Texte retenu
★ ★ ★

Afin d'intimider ceux qui seraient tentés de suivre ces exemples funestes, une ordonnance royale défendit, sous peine de la vie, à toutes personnes, de quelque qualité qu'elles fussent, de former des attroupements, de forcer les maisons des boulangers ou les dépôts de grains et farines, et de contraindre les détenteurs à livrer les grains et farines au-dessous du cours. Elle annonça en outre que les troupes avaient reçu l'ordre formel de faire feu en cas de violence, et que les contrevenants seraient arrêtés et jugés prévôtalement sur le champ. Louis XVI ne signa pas sans une grande perplexité de conscience ces mesures rigoureuses ; il s'imaginait déjà voir couler le sang de ses sujets, et, en sortant du Conseil, il dit à Turgot : « Au moins n'avons nous rien à nous reprocher ?... » Le parlement voulait connaître des troubles ; le 5 mai, Turgot le fit mander à Versailles pour tin lit de justice. Le roi parla aux magistrats avec noblesse et fermeté : « Les circonstances où je me trouve, leur dit-il, et qui sont fort extraordinaires et sans exemple, me forcent de sortir de l'ordre commun, et de donner une extension extraordinaire à la juridiction prévôtale. Je dois et je veux arrêter des brigandages dangereux qui dégénéreraient bientôt en rébellion. Je veux pourvoir à la subsistance de ma bonne ville de Paris et de mon royaume. »

★ ★ ★

Données recueillies
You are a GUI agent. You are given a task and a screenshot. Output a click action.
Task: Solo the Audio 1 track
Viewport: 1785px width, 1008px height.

★ ★ ★

Travail demandé
Répondez brièvement aux questions suivantes en vous appuyant sur le texte retenu.
1. Quelle peine l'ordonnance royale prévoyait-elle contre ceux qui formeraient des attroupements ?
2. Quelles paroles Louis XVI adressa-t-il à Turgot en sortant du Conseil ?
3. À quelle date Turgot fit-il mander le parlement à Versailles ?

Réponse attendue
1. La peine de mort : l'ordonnance le défendait « sous peine de la vie ».
2. « Au moins n'avons nous rien à nous reprocher ?... »
3. Le 5 mai.